=== Extracted data ===
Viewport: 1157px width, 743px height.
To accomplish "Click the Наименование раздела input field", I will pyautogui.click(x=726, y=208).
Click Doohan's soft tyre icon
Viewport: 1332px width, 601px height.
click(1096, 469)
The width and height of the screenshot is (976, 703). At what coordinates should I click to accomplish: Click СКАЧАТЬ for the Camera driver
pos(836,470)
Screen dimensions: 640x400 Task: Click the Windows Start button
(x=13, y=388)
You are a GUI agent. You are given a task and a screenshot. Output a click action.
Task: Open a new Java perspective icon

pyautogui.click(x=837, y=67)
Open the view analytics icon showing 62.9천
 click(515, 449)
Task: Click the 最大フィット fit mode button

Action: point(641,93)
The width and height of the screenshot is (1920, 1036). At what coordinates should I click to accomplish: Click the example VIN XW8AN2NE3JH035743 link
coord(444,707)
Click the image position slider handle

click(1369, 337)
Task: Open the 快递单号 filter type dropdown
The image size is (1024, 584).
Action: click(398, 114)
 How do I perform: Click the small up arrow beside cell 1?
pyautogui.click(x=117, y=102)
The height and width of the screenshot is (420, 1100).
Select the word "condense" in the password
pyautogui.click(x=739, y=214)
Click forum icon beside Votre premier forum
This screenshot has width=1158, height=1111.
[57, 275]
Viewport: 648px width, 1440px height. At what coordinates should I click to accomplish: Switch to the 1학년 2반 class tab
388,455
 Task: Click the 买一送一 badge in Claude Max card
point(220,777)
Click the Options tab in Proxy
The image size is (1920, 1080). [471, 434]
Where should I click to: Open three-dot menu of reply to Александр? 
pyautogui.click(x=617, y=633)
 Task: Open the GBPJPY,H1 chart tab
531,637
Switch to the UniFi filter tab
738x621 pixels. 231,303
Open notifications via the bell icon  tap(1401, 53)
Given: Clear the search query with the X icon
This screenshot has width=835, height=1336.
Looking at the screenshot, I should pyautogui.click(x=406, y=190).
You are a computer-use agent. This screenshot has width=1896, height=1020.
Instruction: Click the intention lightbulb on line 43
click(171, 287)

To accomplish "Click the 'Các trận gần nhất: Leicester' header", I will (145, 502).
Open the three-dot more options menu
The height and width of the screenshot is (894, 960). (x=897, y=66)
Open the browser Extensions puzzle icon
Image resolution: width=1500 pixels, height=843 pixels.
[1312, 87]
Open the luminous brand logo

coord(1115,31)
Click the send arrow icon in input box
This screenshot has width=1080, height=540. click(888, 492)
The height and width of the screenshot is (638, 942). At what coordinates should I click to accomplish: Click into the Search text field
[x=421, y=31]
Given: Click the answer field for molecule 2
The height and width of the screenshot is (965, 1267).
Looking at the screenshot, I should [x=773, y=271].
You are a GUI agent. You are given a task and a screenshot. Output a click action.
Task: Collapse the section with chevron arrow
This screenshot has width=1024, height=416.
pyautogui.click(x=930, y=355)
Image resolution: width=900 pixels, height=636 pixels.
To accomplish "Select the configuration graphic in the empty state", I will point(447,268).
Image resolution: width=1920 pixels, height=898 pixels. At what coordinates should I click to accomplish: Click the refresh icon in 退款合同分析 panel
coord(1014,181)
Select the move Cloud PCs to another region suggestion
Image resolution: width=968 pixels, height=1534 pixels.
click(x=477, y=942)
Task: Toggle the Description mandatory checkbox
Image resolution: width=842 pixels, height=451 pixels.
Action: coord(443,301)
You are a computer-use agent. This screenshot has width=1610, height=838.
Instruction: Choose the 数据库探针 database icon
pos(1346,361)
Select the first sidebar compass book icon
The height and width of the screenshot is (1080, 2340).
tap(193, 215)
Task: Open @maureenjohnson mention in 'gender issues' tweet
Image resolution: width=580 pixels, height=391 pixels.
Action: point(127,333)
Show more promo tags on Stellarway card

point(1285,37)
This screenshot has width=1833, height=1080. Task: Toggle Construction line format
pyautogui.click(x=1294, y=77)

=== Exercise aim ===
Would you repeat, exactly and with nothing added, every line from the line containing "Image resolution: width=842" through the last line of the records above?

=== Finished task ===
Image resolution: width=842 pixels, height=451 pixels.
Action: coord(443,301)
You are a computer-use agent. This screenshot has width=1610, height=838.
Instruction: Choose the 数据库探针 database icon
pos(1346,361)
Select the first sidebar compass book icon
The height and width of the screenshot is (1080, 2340).
tap(193, 215)
Task: Open @maureenjohnson mention in 'gender issues' tweet
Image resolution: width=580 pixels, height=391 pixels.
Action: point(127,333)
Show more promo tags on Stellarway card

point(1285,37)
This screenshot has width=1833, height=1080. Task: Toggle Construction line format
pyautogui.click(x=1294, y=77)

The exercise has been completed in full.